Unhelpful Thinking Patterns 3/11 - Black & White (All or Nothing) Thinking
Updated: Aug 4
This is the third part of a series looking at common unhelpful thinking habits. These are patterns of thinking that our minds can slip into as a way of coping with challenging situations. You can read more about this in my earlier post here.
The ‘Black & White’ thinking style is also sometimes called ‘All or Nothing’ thinking and is when our mind has a tendency to think in absolute terms, not appreciating that there may be grey areas in a situation. It is a very rigid thinking style and prevents us from finding the middle ground.

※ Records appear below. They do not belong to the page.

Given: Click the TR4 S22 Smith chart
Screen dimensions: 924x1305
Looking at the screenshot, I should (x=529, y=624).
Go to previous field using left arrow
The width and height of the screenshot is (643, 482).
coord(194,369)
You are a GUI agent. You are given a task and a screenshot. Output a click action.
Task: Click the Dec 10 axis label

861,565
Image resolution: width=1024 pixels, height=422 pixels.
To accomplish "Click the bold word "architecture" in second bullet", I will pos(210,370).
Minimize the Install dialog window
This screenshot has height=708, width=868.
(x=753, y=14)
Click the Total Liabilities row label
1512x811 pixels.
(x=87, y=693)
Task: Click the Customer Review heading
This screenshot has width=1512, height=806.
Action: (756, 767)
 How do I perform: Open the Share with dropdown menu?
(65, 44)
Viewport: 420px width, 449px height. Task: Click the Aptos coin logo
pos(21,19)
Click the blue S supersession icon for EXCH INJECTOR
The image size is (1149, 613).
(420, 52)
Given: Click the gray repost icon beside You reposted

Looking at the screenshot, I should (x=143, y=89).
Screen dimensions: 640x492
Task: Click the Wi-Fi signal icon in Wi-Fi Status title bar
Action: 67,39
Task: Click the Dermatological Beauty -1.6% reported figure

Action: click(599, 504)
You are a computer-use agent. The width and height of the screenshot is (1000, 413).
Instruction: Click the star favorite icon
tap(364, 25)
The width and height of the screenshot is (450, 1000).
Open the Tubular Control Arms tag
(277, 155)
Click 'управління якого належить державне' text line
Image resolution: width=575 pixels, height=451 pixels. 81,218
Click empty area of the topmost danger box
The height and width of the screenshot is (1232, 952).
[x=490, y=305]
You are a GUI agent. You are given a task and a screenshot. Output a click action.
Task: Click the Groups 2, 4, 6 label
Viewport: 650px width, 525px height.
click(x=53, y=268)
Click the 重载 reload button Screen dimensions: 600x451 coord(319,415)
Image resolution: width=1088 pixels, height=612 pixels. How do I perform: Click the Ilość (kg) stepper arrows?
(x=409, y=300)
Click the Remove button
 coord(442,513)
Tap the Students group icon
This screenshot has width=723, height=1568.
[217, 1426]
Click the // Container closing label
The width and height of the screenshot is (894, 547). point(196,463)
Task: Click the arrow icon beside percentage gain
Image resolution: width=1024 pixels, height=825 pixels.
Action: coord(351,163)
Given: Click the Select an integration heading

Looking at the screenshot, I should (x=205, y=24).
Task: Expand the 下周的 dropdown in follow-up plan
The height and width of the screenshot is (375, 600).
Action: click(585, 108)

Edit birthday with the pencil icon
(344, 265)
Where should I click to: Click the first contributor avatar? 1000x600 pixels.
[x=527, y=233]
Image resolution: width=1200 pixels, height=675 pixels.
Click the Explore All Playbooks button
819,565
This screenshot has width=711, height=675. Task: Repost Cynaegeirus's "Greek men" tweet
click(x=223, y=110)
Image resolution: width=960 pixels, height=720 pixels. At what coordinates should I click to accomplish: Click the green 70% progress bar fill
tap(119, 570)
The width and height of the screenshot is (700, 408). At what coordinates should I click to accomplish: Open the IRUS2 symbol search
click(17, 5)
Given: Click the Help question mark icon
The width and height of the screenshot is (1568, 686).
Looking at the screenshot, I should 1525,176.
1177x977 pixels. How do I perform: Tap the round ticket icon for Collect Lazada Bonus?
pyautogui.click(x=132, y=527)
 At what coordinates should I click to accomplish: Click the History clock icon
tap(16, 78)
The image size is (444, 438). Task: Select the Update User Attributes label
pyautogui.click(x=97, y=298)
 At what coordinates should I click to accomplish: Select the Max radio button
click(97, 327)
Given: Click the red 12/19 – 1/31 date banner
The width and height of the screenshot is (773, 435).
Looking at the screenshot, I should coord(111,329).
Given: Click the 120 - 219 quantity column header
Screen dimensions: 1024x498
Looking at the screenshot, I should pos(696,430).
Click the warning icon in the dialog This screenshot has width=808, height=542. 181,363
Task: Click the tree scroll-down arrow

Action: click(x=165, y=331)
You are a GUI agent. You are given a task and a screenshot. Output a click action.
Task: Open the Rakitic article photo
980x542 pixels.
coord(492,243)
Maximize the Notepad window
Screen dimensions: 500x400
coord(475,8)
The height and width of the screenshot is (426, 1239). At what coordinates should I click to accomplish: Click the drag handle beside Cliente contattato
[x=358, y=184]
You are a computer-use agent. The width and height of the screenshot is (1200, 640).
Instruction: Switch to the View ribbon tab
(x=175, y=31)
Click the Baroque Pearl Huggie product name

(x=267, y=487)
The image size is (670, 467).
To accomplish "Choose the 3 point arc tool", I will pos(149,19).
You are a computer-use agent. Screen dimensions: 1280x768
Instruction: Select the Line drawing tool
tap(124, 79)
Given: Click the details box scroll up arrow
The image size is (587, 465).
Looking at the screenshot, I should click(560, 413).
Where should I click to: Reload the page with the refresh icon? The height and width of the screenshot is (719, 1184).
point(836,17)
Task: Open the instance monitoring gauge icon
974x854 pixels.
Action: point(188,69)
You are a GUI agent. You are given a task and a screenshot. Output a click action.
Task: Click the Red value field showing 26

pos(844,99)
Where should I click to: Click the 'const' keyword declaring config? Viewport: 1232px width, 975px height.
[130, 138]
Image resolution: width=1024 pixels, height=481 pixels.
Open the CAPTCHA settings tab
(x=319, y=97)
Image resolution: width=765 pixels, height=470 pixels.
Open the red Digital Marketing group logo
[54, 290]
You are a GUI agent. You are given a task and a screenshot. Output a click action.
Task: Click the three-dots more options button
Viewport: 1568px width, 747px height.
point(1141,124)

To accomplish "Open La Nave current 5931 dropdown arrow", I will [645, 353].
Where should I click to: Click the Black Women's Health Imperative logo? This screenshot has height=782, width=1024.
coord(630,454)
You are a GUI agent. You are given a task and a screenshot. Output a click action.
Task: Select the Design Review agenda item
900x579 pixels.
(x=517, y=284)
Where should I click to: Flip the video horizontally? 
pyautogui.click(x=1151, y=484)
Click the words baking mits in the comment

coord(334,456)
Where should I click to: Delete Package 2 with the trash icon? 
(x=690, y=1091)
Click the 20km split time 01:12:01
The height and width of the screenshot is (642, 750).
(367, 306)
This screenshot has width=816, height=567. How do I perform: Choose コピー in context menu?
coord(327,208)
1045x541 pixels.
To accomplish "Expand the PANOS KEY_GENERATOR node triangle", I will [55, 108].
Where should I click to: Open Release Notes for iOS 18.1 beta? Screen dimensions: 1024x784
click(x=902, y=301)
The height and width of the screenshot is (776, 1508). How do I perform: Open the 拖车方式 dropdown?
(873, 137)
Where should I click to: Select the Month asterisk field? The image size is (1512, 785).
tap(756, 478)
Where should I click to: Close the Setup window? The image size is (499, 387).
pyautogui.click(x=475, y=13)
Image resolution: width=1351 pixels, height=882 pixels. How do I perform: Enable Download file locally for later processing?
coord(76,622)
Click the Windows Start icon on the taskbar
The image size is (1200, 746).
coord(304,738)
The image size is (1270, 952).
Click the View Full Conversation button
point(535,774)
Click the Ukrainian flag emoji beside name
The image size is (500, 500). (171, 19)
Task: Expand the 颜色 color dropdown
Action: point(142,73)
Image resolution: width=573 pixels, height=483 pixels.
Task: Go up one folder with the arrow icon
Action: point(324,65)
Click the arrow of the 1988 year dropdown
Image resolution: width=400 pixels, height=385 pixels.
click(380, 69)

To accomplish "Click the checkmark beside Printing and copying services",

There are many different ways in which this thinking habit can cause us problems: for example, in relationships it can cause difficulties due to missed opportunities for negotiation and compromise; in our work life it can cause misery if we approach everything as if it is a pass/fail scenario, never being able to recognise or celebrate our partial successes.
The language we use can make a huge difference to this thinking habit – listen out to see if you find yourself using absolute type wording, such as ‘never’, ‘always’, ‘should’, and ‘must’. If you notice that you are using this kind of language a lot, then try replacing the words with something more flexible, such as ‘sometimes’, ‘often’ and ‘maybe’.
Another way of managing this thinking habit is to take a little time to reflect on the situation and try to write down as many different alternative explanations or perspectives as you possibly can for what is going on. This will probably be quite difficult at first, so it can be helpful to bounce ideas off other people as getting their point of view can be really helpful in identifying multiple viewpoints of the same situation.
With practice you can start to loosen up the inflexible patterns and start to appreciate subtleties in the challenging situations. And don’t forget to show kindness to yourself – slip ups are inevitable, so be open to forgiving yourself on the occasions that you fall back into the old habit; after all, you don’t want to wake up your inner critic after working so hard on that in my earlier post!